▶ **About this task**
After reading the records, print them all again exactly as they stand.

▶ **Source records**
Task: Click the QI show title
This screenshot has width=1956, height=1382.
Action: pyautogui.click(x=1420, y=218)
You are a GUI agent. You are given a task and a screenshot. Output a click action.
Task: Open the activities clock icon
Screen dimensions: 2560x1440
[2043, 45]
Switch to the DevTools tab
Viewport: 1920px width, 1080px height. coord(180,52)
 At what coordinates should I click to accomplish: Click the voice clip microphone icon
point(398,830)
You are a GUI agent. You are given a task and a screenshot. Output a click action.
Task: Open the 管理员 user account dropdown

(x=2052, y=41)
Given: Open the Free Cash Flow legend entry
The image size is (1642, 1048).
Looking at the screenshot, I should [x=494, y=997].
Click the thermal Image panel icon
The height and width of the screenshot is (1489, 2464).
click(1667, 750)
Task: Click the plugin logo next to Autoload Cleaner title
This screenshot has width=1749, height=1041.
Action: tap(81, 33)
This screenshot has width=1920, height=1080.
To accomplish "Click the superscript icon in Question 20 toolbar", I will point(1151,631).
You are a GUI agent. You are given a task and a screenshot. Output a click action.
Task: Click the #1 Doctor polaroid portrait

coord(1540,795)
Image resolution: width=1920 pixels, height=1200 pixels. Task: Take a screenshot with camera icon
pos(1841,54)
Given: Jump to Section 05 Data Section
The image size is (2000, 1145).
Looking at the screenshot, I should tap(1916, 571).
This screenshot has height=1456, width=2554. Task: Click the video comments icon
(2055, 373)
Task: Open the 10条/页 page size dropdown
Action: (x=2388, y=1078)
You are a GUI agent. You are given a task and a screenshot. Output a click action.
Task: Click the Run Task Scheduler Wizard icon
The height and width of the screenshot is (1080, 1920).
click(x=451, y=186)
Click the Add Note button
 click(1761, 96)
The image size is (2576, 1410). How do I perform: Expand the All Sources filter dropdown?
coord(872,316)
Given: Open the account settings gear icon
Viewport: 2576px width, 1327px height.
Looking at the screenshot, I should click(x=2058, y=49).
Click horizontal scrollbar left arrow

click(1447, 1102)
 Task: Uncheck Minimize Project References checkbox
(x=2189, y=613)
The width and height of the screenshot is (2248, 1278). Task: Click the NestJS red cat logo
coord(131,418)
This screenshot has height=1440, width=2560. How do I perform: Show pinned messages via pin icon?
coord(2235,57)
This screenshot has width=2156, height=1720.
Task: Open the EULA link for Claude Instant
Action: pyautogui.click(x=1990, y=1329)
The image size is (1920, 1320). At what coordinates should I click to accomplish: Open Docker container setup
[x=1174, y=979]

▶ **Task answer**
Task: Click the QI show title
This screenshot has width=1956, height=1382.
Action: pyautogui.click(x=1420, y=218)
You are a GUI agent. You are given a task and a screenshot. Output a click action.
Task: Open the activities clock icon
Screen dimensions: 2560x1440
[2043, 45]
Switch to the DevTools tab
Viewport: 1920px width, 1080px height. coord(180,52)
 At what coordinates should I click to accomplish: Click the voice clip microphone icon
point(398,830)
You are a GUI agent. You are given a task and a screenshot. Output a click action.
Task: Open the 管理员 user account dropdown

(x=2052, y=41)
Given: Open the Free Cash Flow legend entry
The image size is (1642, 1048).
Looking at the screenshot, I should [x=494, y=997].
Click the thermal Image panel icon
The height and width of the screenshot is (1489, 2464).
click(1667, 750)
Task: Click the plugin logo next to Autoload Cleaner title
This screenshot has width=1749, height=1041.
Action: tap(81, 33)
This screenshot has width=1920, height=1080.
To accomplish "Click the superscript icon in Question 20 toolbar", I will point(1151,631).
You are a GUI agent. You are given a task and a screenshot. Output a click action.
Task: Click the #1 Doctor polaroid portrait

coord(1540,795)
Image resolution: width=1920 pixels, height=1200 pixels. Task: Take a screenshot with camera icon
pos(1841,54)
Given: Jump to Section 05 Data Section
The image size is (2000, 1145).
Looking at the screenshot, I should tap(1916, 571).
This screenshot has height=1456, width=2554. Task: Click the video comments icon
(2055, 373)
Task: Open the 10条/页 page size dropdown
Action: (x=2388, y=1078)
You are a GUI agent. You are given a task and a screenshot. Output a click action.
Task: Click the Run Task Scheduler Wizard icon
The height and width of the screenshot is (1080, 1920).
click(x=451, y=186)
Click the Add Note button
 click(1761, 96)
The image size is (2576, 1410). How do I perform: Expand the All Sources filter dropdown?
coord(872,316)
Given: Open the account settings gear icon
Viewport: 2576px width, 1327px height.
Looking at the screenshot, I should click(x=2058, y=49).
Click horizontal scrollbar left arrow

click(1447, 1102)
 Task: Uncheck Minimize Project References checkbox
(x=2189, y=613)
The width and height of the screenshot is (2248, 1278). Task: Click the NestJS red cat logo
coord(131,418)
This screenshot has height=1440, width=2560. How do I perform: Show pinned messages via pin icon?
coord(2235,57)
This screenshot has width=2156, height=1720.
Task: Open the EULA link for Claude Instant
Action: pyautogui.click(x=1990, y=1329)
The image size is (1920, 1320). At what coordinates should I click to accomplish: Open Docker container setup
[x=1174, y=979]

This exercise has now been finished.